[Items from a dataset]
----
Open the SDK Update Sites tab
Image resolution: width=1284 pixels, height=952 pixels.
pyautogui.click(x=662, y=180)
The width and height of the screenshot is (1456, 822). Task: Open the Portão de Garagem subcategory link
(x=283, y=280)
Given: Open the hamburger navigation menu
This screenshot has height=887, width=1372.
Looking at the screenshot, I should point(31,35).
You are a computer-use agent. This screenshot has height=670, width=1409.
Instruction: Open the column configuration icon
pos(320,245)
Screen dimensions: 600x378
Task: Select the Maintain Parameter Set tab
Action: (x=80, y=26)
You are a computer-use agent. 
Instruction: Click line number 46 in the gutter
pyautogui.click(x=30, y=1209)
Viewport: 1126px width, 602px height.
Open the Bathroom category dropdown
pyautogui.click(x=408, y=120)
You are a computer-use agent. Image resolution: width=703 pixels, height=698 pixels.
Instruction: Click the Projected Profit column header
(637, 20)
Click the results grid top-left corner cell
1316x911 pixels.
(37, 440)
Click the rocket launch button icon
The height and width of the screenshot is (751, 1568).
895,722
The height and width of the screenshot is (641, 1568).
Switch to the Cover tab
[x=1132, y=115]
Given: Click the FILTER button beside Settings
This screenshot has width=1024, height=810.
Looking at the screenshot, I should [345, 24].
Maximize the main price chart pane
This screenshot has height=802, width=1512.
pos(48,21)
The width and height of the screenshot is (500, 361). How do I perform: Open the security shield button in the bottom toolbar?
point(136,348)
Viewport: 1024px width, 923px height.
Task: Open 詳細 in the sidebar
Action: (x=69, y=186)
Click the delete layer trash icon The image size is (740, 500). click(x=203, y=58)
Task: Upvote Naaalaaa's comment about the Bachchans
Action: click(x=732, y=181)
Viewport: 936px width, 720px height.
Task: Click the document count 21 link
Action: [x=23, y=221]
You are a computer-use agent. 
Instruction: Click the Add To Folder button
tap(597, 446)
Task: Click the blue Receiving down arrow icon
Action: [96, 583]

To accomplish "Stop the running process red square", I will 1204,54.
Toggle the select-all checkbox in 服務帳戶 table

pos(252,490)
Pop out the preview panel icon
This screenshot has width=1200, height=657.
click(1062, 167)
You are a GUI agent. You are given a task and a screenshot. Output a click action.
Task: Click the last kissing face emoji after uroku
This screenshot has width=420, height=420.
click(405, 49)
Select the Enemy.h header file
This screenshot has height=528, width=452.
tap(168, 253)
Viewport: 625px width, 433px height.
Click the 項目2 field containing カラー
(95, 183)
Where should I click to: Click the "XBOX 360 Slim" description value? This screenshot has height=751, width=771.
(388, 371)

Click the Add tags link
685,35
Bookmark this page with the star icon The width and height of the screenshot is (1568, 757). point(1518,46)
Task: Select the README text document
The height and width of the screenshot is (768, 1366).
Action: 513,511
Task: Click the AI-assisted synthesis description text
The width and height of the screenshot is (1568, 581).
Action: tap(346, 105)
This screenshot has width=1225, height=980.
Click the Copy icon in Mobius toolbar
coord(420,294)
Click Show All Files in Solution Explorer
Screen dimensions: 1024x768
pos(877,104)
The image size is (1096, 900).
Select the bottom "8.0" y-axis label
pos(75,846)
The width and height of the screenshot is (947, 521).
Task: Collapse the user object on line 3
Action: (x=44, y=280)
----
The task -> Please copy the material from the line containing "Task: Click the AI-assisted" up to and including the line containing "Action: tap(346, 105)", with nothing changed.

Solution ->
Task: Click the AI-assisted synthesis description text
The width and height of the screenshot is (1568, 581).
Action: tap(346, 105)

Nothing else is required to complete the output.